Discussing ARM's New Cortex X3, A715, and A510 v2

Significant Improvements in the Big Core

Regarding the Cortex X3, I had seen someone mention that it is a product of the Sophia team, a newly developed architecture that is different from X1/X2, and I have always been skeptical about it. It seems to be true now.

When X2 was released, I thought that with such a small change in architecture, how could IPC significantly improve? Even with L3 differentiated competition, a 16% gap shouldn’t appear. Only after various tests came out did I realize I was deceived by ARM; there was no IPC improvement of over 10%.

Now that the Cortex X3 has come out, it looks like a truly new architecture, becoming a real 6-issue processor, catching up to mainstream levels, rather than the small tweaks of X2. The main improvements are more efficient branch prediction, larger buffers, and more execution units.
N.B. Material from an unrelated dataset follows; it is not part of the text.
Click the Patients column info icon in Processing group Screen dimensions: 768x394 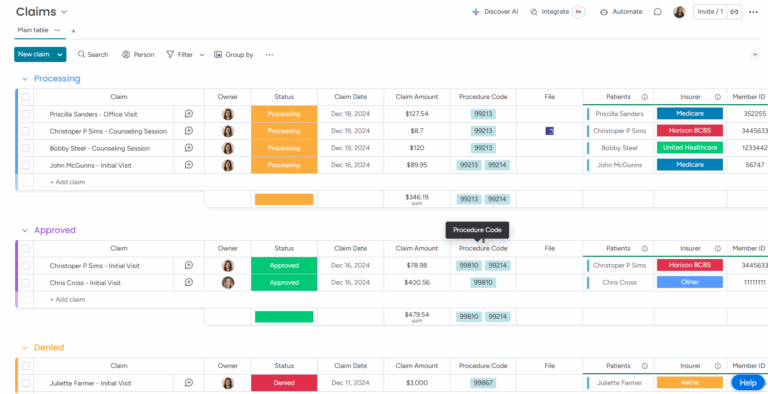(x=645, y=97)
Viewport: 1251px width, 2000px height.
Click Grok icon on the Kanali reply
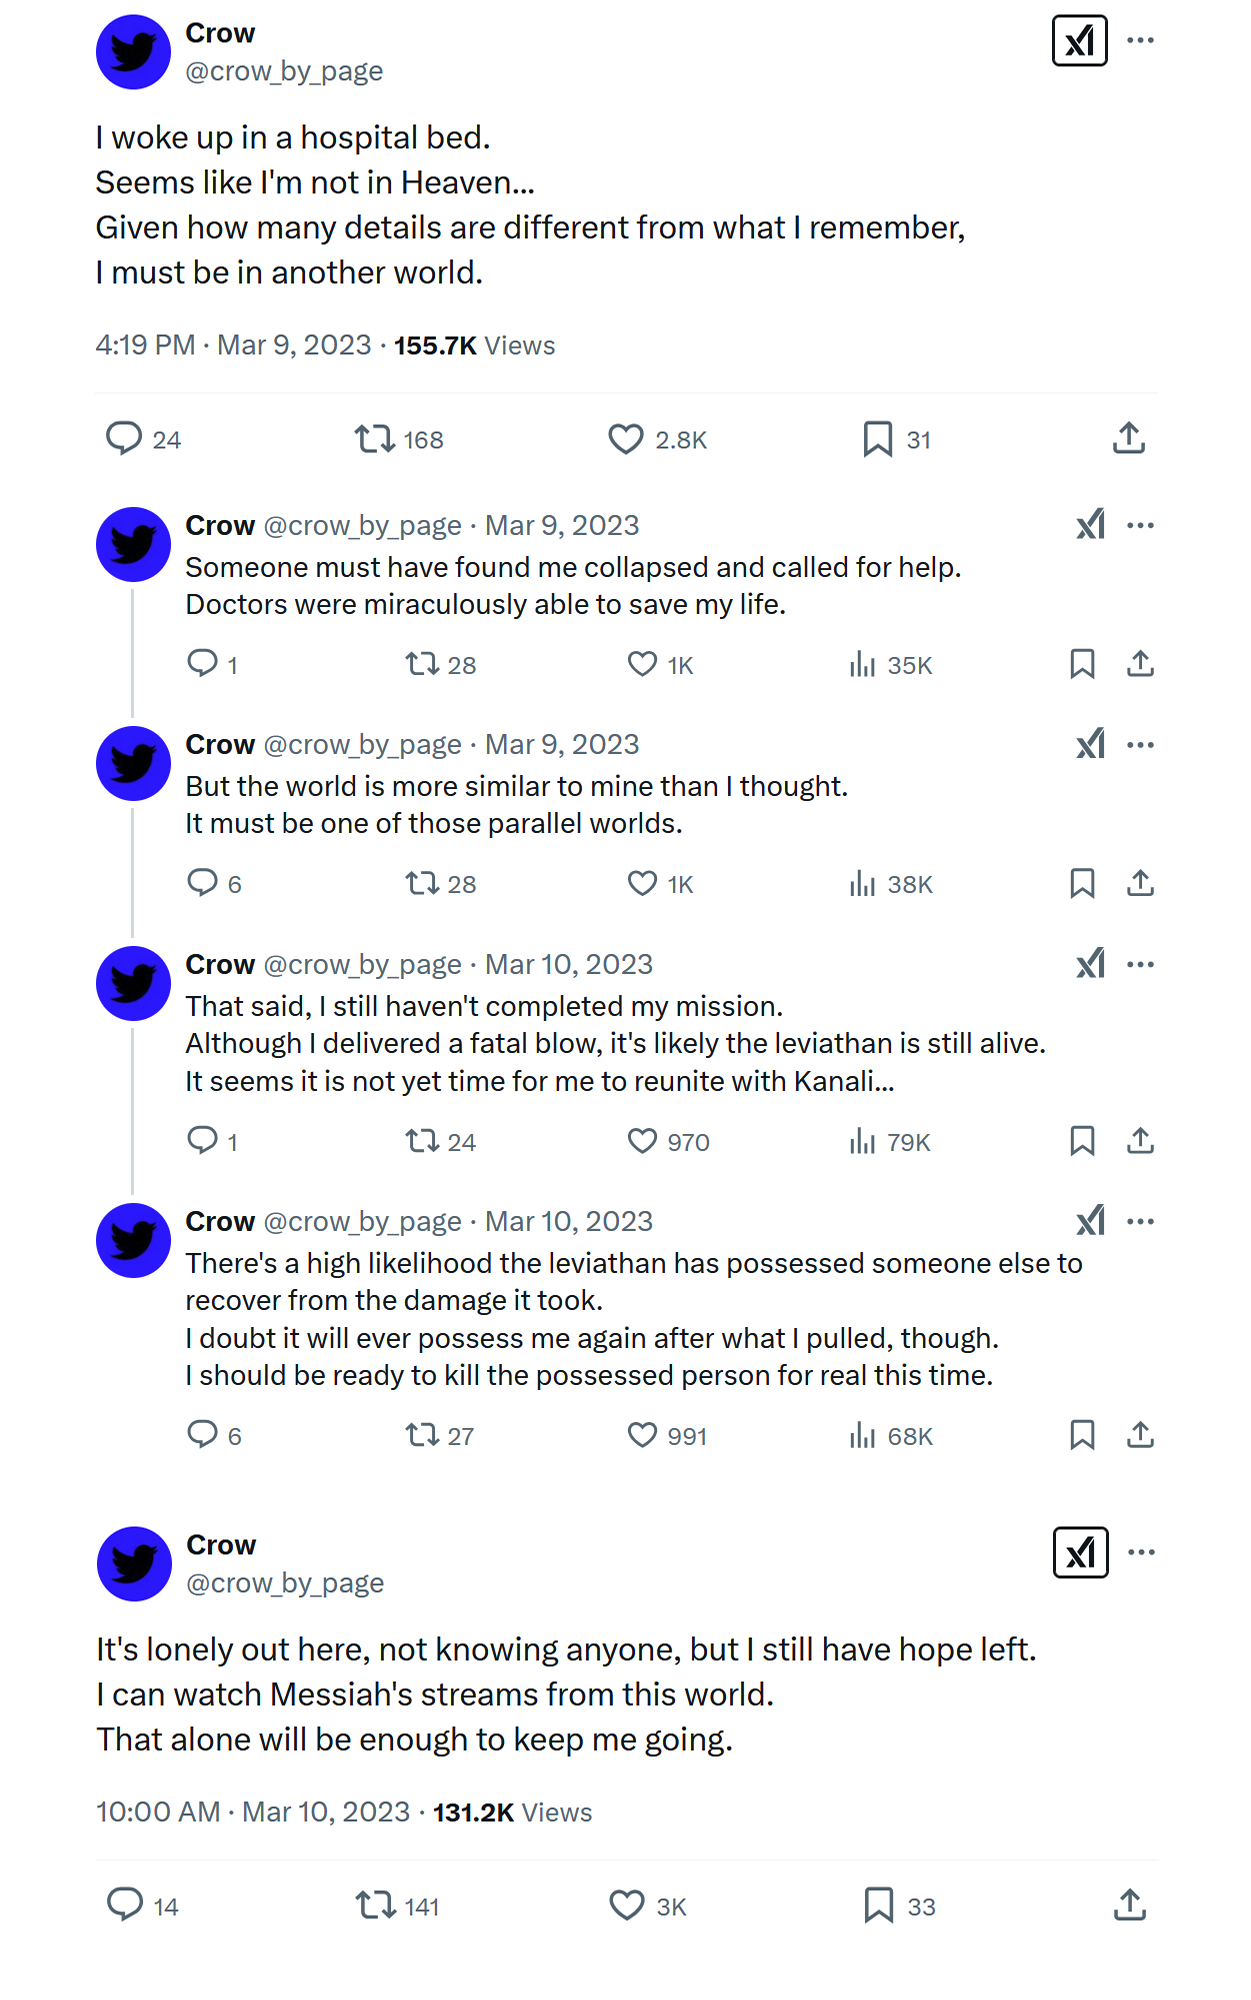pyautogui.click(x=1091, y=964)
Has a new indirect branch predictor been made?

Discussing ARM's New Cortex X3, A715, and A510 v2

The front end has changed from 5 decode to 6 decode, and ROB has been upgraded from X2’s 288 to 320.

However, the MOP-Cache capacity is only half, officially advertised as a more efficient MOP-Cache. Compared to the same 1.5K A77, the improvement is significant. It seems that Mops throughput has not been affected, and it is said that the algorithm has been modified.

Two integer ALUs have been added, while the floating-point part seems to have no major changes.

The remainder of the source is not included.